Die Psychokardiologie erforscht die Einflussnahme psychischer und psychosozialer Faktoren auf die Entwicklung kardialer Erkrankungen. Mittlerweile existieren weltweit 22 Arbeiten mit weit über 50 000 untersuchten Probanden, die die Bedeutung von negativer Affektivität auf die Vorhersage von allgemeiner Mortalität und der koronaren Herzerkrankung bestimmt haben. Folgende negative Affekte spielen hierbei eine besondere Rolle:

Depression | Trauer | Ärger | Feindseligkeit | Ängste | Stress | Mobbing | Burnout

Nicht umsonst werden Depression, Trauer, Ärger und Feindseligkeit zuerst erwähnt, denn sie betreffen die sogenannte Typ-DPersönlichkeit, die bezüglich kardialer Erkrankungen besonders gefährdet erscheint. Es handelt sich um Menschen mit beruflich hohen Anforderungen und geringem Entscheidungsspielraum, die zu Depressivität, Distress, Unglücklichsein und Kummer neigen, ein fehlendes Selbstvertrauen haben, weil sie alles hinunterschlucken und in sich hineinfressen, der Typ des nach innen gekehrten Verlierers.
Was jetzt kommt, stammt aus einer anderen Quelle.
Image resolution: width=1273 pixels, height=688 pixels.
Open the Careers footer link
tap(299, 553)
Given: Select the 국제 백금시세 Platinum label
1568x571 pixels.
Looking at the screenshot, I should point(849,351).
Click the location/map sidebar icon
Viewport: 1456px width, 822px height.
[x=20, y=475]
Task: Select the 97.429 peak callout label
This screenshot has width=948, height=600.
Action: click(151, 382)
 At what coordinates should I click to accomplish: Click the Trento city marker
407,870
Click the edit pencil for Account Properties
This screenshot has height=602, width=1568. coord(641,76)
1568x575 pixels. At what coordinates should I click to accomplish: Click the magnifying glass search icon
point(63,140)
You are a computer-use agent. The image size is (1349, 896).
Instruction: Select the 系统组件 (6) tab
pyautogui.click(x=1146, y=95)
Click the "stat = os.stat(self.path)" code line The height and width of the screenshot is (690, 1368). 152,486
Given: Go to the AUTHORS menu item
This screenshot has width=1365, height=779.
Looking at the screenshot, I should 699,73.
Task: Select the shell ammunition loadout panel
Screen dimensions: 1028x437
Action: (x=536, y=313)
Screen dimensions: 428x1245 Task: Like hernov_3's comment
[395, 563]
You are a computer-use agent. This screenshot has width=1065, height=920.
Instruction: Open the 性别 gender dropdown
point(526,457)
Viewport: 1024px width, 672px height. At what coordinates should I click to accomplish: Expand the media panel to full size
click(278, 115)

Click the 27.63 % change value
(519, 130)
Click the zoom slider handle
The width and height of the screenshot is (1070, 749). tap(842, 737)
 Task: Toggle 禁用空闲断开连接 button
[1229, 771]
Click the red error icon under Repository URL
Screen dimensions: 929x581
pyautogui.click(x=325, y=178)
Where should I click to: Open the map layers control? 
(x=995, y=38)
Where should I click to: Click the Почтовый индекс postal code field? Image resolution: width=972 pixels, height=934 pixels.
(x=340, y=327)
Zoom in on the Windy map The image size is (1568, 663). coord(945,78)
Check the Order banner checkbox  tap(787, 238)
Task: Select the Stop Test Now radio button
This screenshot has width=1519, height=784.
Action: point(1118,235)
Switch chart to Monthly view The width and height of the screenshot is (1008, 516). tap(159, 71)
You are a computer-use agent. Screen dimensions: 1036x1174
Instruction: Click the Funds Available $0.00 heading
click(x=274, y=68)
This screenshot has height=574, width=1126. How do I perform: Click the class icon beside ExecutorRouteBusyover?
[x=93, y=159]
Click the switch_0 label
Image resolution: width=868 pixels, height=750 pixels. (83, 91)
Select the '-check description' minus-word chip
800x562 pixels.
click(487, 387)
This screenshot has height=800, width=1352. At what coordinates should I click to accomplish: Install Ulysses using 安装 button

Im Gegensatz dazu stehen die Typ-APersönlichkeiten ständig unter Strom, sind in dauernder Zeitnot und als sogenannte extrovertierte Kämpfertypen geprägt von Ehrgeiz, Hektik und Rivalität.

Untersuchungen haben ergeben, dass die negative Affektivität zu einer chronischen Stressbelastung mit einer Dauerausschüttung von Adrenalin, Noradrenalin und Cortisol führt, ferner den Dopamin- und Serotoninspiegel ungünstig beeinflusst. Es existieren Theorien, die besagen, dass es dadurch zu einer Lähmung von Herzmuskelzellen oder zu einer Verkrampfung von Coronararterien kommen kann. Demzufolge klagen die Patienten über thorakalen Druck, über Herzrhythmusstörungen, oder aber eine KHK (Koronare Herzkrankheit) oder ein abgelaufener Myocardinfarkt sind bereits nachweisbar.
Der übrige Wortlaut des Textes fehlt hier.